Thanks for the advice Marcuswar, I've gone ahead and ordered the Rancilio V3 steam wand (last one on ebay) and the other bits required, so I know what I'll be doing on my next day off







Wish me luck, I'll upload some pics once/if completed...


----------



## marcuswar (Aug 19, 2013)

OK, as requested, "Good Luck"









Look forward to seeing the pictures.


----------



## silver shamrock (Sep 28, 2014)

Well here are a few pics of my completed project. It wasn't as quick and easy as I expected but I got there in the end. Whilst it's fresh in my mind I'll make a new thread of the process and include pics, I found a couple of ways to make things easier that aren't in the other thread, not to take anything away from that one as I couldn't have done it without it, but these tips might help other members.

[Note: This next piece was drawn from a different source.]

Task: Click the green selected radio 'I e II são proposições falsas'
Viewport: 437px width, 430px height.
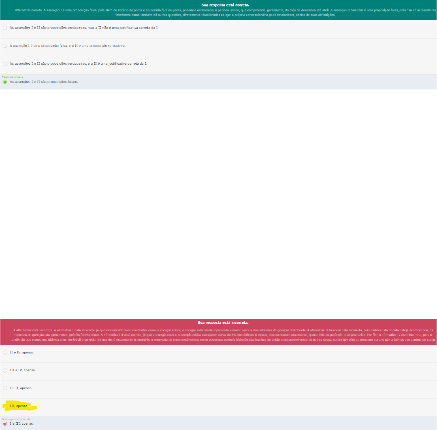Action: 5,82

I wasn't too sure how it would look with chrome against gold but I'm pretty happy with it


----------



## silver shamrock (Sep 28, 2014)

Instructions to do the above V3 steam wand upgrade...https://www.coffeeforums.co.uk/show...am-wand-upgrade-with-pics&p=220431#post220431

http://coffeeforums.co.uk/showthread.php?19298-Gaggia-Classic-Rancilio-Silvia-V3-Steam-wand-upgrade-with-pics&p=220431#post220431


----------



## ChrisQP09 (Apr 6, 2016)

While cleaning mine today I noticed two hoses, one of which contained dirt. I am unsure whether the dirt is from hard water over time or coffee somehow?

Anyhow I simply placed the longer hose into the water tank and its flowing fine through the portafilter. Equally not sure why two hoses exist.


----------



## ashcroc (Oct 28, 2016)

ChrisQP09 said:


> While cleaning mine today I noticed two hoses, one of which contained dirt. I am unsure whether the dirt is from hard water over time or coffee somehow?
> 
> Anyhow I simply placed the longer hose into the water tank and its flowing fine through the portafilter. Equally not sure why two hoses exist.

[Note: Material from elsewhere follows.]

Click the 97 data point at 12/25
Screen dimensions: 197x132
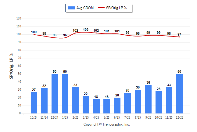(x=179, y=37)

One of them is the return from the OPV.

You'll want to clean the dirty hose if you can or replace it.


----------



## ChiangMaiKevin (Dec 18, 2017)

Actually you do have two hoses - Look closer at the grey hose....

The second one is gray and goes from the OPV down to just poke thru the bottom plate to the water tank...

It is a water return so it does not need to be submerged in into the water tank to work...

But it might be preferable that the hose does reach into the water to prevent the returning water under pressure from spitting and making splashes in the tank and causing rust.

From your photo the roof where the tank sits seems to have corroded some next the the grey hose?...

This could be caused by the second hose not reaching into the water and spitting water onto the metal roof above the water tank?


----------